There  were  no  issues whatsoever regarding his behaviour while he  
thereafter  attended  the  entire  Region Council meeting.
[45]
 Regarding the Region's concern about its staff, CAO Schlange in his 
affidavit only stated that he saw the Applicant "confront" members of 
staff at the Council meetings of December 12, 2013 and June 19, 2014. 
However, he provided no particulars whatsoever as to what he meant 
although he admitted the Applicant never entered the Council chamber 
reserved for Region staff and him on either date. In fact, he refused to
 provide any details as to which staff members complained of the 
Applicant's behaviour prior to June 19, 2014 and what the complaints 
were. He stated they "expressed concerns of not being comfortable during
 their line of business" but they refused to sign an affidavit and he 
refused to give any details himself.
[46]
 Mr. Burroughs  also stated the "concerns" of several staff and council 
members formed part of the reasons for the notice being issued. He 
refused to name them and simply stated they had concerns of their 
physical safety at the meeting and getting to the parking lot.
[47]
 Respondent's Counsel suggested their right not to get involved should 
be respected. However, the Court requires there to be relevant 
admissible evidence on which it can rely and Rule 39.01(5) permits only 
statements of the Deponent's information and belief that are not 
contentious if the source of the belief and fact of the belief are 
specified in the affidavit. This was clearly not the case here and, in 
any event, what was said by Schlange and Burroughs does not establish 
any violence or threats of violence towards staff or Councillors by the 
Applicant.
[48]
 CAO Schlange also admitted the Applicant had not broken any regional 
rules, regulations or bylaws on regional property and had not engaged in
 physical violence behaviour on regional property. He suggested there 
was "threatening behavior" which he defined as making staff and 
councillors feel "uncomfortable being where they are" and being 
videotaped individually by him and that they felt somewhat threatened by
 the way the Applicant asked questions.
Page: 11
[49]
 He admitted he never considered having  a less restrictive  TPA notice 
 of less than  one  year but gave no reasons why not. He also admitted 
there was no ban modification process available to the Applicant and 
stated "we made it clear that we were going for the one year ban". "It 
was one year, ban the Council meetings, he's done, everything is done?"  
 Answer:  "That's right".
[50]
 Douglas Draper is a local reporter who attended Regional  Council 
meetings. He alleged  he received emails from the Applicant in April and
 May 2014 which included derogatory remarks about his ability as a 
journalist and about others. Mr. Draper was upset and said the emails 
made him "uncomfortable" and "concerned" about the Applicant's behavior.
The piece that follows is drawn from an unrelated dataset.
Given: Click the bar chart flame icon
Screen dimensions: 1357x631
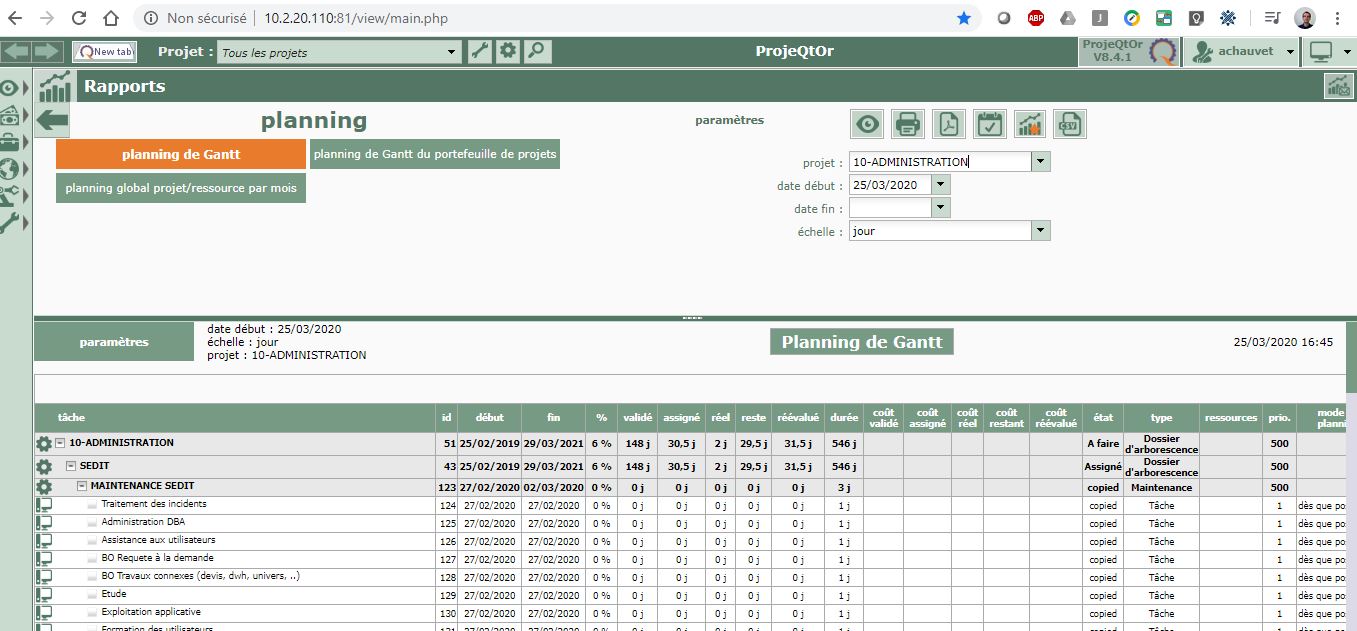Looking at the screenshot, I should (1029, 124).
 He stated he stopped attending Regional Council meetings until he 
learned the Applicant was banned from them.
[51]
 Draper  stated that he did not think the Applicant treated people  in a
 respectful  manner.  He did not say that the Applicant threatened him 
with physical violence or treated him in a threatening manner at the 
Region and there is nothing in those emails that suggests any violence 
or threats of violence to him, any member of Council or Regional staff. 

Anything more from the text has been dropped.